### Texte fourni
+--
Avant-propos méthodologique
Le travail de recherche à l’origine de cette communication est avant tout documentaire : ouvrages, articles de presse et sources médiatiques, tant roumaines que françaises. Parallèlement, une veille scientifique et événementielle constante, plusieurs visites de Rosia Montana et de multiples rencontres avec les acteurs impliqués dans les processus de défense écologique et de mise en patrimoine, m’ont permis d’enrichir ce travail et de l’actualiser.
Une enclosure [1] de taille
En 1999, la compagnie Rosia Montana Gold Corporation (RMGC, dont 80% des actions sont détenues par l’entreprise minière canadienne Gabriel Ressources et 20% par l’Etat roumain) obtient la licence d’exploitation de l’or à ciel ouvert avec usage de cyanures sur les terres de la première localité attestée en Roumanie – Alburnus Maior, 131 apr. J.-C. – aujourd’hui commune pluriethnique, multi religieuse et paupérisée dont une partie de l’héritage bâti date du XVIIIe siècle. L’exploitation nécessiterait d’anéantir deux monuments naturels et d’aménager 363 ha d’étang de résidus toxiques à moins de 6 km d’une commune de 6 000 habitants située en contrebas, ainsi que la délocalisation des habitants du village et l’abandon des onze cimetières et sept églises, ce qui correspondrait à la plus grande menace écologique, sociale et mémorielle connue dans la Roumanie du IIIe millénaire.
L’Etat roumain invite, de 1999 à 2011, des chercheurs de l’Université Toulouse Le Mirail à étudier les 70 km de galeries (dont 3-4 km de galeries romaines et 4-5 km de galeries médiévales) pour décider de leur valeur.

Parallèlement, la RMGC ouvre une campagne agressive de médiatisation du projet, d’achat des maisons et d’expulsion des habitants, ainsi que de nuisance professionnelle aux opposants au projet. Dans ce sens, RMGC achète la grande partie des propriétés pour les laisser se dégrader [2], afin de pouvoir rendre la demande de déclassement légitime [3] (Barraud, 2015), pratique largement utilisée dans la Roumanie post-communiste et notamment à Bucarest.
+--
### Lignes de données
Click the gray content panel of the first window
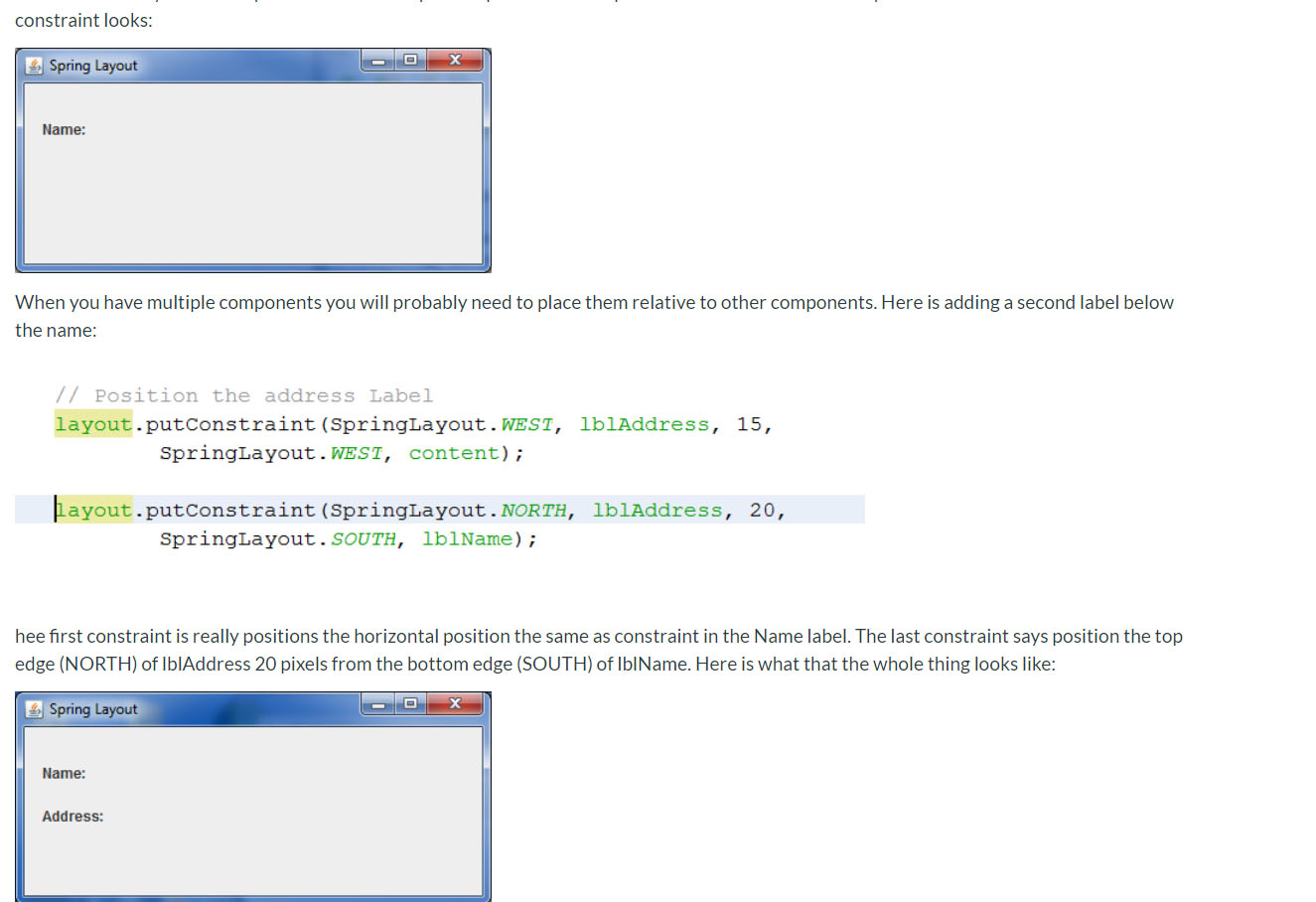This screenshot has width=1316, height=902. point(253,199)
+--
### Consigne
Recopiez fidèlement le passage du texte sur le projet minier de Rosia Montana qui va de « Avant-propos méthodologique » jusqu'à « et de l’actualiser. » inclus.

### Résultat obtenu
Avant-propos méthodologique
Le travail de recherche à l’origine de cette communication est avant tout documentaire : ouvrages, articles de presse et sources médiatiques, tant roumaines que françaises. Parallèlement, une veille scientifique et événementielle constante, plusieurs visites de Rosia Montana et de multiples rencontres avec les acteurs impliqués dans les processus de défense écologique et de mise en patrimoine, m’ont permis d’enrichir ce travail et de l’actualiser.